--- START OF Data section ---

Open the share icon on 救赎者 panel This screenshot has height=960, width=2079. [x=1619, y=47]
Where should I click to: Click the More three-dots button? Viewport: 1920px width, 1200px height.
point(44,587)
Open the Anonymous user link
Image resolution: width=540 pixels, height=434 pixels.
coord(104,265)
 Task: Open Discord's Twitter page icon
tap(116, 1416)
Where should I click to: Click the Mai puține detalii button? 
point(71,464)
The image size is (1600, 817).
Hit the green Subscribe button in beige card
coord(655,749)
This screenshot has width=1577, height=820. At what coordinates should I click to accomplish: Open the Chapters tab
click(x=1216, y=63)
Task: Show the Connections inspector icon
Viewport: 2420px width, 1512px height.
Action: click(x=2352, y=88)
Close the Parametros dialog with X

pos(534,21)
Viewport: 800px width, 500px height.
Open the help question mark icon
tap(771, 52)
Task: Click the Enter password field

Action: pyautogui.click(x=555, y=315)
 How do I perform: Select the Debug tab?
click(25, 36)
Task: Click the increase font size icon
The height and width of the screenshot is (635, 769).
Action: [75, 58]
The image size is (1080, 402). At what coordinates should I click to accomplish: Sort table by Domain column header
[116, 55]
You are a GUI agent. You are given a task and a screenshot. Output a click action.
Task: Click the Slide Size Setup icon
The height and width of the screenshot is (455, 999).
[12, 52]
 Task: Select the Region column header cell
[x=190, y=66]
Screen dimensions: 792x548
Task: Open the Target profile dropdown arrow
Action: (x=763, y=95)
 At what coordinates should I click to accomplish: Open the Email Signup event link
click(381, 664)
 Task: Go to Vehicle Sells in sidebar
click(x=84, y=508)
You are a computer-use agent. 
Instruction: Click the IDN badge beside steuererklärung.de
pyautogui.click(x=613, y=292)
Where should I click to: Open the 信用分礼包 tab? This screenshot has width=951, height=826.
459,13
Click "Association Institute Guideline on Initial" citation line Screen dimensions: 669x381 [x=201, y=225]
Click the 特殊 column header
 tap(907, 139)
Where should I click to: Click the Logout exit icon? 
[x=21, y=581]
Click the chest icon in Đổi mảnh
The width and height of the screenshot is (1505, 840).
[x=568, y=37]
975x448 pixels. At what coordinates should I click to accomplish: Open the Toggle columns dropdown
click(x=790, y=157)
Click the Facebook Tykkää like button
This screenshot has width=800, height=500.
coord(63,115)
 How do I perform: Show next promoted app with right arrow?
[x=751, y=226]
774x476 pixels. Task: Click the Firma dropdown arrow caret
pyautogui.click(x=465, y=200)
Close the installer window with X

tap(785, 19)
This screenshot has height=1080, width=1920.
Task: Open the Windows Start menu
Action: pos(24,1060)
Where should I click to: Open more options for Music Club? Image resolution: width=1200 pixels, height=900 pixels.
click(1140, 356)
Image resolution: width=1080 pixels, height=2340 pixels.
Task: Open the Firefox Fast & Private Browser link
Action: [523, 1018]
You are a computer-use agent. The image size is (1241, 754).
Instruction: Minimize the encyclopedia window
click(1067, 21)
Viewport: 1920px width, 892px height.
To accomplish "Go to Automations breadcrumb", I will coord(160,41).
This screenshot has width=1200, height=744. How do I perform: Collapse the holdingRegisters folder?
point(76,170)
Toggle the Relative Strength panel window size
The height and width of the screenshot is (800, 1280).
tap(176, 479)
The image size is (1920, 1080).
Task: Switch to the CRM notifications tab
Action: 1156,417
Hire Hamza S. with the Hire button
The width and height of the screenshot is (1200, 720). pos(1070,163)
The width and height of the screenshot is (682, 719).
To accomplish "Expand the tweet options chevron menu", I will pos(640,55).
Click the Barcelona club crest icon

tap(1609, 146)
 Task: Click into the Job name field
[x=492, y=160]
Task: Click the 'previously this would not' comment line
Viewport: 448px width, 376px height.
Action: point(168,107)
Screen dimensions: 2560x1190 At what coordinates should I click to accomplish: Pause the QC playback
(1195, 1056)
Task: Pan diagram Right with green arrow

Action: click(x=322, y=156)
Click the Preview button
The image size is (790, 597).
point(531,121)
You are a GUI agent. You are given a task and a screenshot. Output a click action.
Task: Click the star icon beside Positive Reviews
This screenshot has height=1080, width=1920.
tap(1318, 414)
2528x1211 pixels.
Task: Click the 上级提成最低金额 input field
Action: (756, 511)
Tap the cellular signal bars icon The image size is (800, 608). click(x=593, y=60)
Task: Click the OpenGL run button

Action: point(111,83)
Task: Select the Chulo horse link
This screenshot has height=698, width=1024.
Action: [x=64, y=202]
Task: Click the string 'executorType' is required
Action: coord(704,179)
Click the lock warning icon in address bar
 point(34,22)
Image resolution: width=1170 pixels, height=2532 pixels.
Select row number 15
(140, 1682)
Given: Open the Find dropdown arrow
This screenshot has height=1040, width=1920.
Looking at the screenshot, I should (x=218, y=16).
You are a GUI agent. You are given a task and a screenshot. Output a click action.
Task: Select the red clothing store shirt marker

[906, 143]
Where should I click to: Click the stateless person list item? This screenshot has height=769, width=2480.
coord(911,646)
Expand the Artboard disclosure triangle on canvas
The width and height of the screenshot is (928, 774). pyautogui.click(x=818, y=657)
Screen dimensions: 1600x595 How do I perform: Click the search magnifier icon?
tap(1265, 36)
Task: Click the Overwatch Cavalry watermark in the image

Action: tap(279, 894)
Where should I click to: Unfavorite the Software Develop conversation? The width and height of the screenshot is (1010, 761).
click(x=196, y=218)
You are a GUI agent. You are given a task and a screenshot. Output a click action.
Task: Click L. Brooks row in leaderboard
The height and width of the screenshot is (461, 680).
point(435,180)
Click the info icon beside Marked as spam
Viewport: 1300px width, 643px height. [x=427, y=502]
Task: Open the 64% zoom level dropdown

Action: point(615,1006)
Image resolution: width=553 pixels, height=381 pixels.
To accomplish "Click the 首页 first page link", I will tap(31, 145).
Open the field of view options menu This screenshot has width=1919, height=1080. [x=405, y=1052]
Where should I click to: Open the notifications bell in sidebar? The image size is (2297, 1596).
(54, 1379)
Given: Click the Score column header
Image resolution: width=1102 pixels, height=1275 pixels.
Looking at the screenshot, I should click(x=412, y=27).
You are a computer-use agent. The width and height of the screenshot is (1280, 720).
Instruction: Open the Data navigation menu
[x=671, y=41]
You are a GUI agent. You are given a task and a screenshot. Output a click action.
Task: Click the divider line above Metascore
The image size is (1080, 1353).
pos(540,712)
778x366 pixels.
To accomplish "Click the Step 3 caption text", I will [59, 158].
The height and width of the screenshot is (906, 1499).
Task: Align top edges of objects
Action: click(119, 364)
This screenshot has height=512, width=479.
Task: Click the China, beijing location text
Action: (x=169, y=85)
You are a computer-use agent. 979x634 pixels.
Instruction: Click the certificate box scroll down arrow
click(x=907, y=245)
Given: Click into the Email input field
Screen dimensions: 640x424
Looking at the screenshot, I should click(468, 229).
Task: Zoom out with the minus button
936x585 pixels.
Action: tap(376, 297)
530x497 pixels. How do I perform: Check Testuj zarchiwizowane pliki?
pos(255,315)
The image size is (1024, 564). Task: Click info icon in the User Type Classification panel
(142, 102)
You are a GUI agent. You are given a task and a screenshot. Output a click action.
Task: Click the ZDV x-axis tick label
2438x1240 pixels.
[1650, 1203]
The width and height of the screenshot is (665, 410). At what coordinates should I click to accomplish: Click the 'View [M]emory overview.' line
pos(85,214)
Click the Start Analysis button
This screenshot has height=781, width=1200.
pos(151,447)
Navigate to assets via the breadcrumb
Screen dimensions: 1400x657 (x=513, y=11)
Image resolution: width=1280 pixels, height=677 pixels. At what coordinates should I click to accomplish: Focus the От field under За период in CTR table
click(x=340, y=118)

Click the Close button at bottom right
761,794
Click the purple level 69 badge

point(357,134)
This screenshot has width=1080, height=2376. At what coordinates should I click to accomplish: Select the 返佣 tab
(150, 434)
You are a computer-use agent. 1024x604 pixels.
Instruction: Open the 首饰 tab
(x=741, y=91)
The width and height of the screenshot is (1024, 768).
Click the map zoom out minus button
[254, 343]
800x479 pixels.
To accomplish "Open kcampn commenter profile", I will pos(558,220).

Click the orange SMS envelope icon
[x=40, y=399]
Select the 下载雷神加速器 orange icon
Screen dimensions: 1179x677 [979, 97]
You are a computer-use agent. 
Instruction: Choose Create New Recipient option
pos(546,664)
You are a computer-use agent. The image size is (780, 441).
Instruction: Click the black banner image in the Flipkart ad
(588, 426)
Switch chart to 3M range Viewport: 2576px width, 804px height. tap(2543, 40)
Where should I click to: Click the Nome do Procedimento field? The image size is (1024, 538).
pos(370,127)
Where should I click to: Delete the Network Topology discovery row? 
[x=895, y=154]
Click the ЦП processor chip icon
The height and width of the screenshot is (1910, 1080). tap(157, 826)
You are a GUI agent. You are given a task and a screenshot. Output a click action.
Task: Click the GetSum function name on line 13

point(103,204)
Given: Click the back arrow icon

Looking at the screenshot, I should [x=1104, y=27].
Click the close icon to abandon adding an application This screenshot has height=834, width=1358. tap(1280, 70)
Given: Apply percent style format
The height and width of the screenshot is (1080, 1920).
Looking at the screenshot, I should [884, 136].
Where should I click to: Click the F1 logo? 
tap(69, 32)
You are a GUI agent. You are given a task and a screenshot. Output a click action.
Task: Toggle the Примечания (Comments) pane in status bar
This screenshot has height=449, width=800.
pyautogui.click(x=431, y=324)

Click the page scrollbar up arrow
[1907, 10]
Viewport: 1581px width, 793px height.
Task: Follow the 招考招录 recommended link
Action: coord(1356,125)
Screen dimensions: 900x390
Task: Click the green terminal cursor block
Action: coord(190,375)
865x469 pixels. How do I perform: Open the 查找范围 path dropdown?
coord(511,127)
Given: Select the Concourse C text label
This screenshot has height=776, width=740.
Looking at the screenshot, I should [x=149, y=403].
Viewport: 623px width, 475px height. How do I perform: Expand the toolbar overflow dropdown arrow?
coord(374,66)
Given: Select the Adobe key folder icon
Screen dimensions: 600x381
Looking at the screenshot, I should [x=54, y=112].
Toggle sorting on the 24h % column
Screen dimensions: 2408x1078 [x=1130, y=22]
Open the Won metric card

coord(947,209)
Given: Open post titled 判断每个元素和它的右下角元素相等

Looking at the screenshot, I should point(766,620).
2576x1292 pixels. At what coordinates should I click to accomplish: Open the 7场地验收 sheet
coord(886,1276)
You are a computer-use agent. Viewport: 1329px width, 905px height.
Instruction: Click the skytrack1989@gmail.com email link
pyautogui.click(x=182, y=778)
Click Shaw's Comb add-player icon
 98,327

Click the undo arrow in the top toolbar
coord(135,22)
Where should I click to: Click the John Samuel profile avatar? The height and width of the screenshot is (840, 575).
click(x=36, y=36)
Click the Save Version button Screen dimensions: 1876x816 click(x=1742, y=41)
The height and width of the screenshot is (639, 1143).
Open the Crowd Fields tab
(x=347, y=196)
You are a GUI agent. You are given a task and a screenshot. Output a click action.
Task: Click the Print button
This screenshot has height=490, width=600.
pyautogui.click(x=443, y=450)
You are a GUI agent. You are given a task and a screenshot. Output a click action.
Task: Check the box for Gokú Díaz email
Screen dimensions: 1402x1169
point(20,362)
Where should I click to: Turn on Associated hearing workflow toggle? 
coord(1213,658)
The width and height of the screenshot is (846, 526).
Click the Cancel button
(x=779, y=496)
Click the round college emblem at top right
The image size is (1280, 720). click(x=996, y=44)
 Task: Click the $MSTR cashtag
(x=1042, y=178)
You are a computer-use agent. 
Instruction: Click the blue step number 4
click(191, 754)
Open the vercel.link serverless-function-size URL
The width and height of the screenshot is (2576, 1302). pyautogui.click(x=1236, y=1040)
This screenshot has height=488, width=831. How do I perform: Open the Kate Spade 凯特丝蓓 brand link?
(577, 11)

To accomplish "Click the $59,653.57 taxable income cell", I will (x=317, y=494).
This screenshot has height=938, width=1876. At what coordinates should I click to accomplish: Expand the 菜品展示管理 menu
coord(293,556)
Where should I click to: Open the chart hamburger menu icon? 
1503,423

--- END OF Data section ---

**Goal**.
Which rows above contain the word "breadcrumb"? Copy each of them in full, and treat uppercase and lowercase as different.

**Completed exercise**.
To accomplish "Go to Automations breadcrumb", I will coord(160,41).
Navigate to assets via the breadcrumb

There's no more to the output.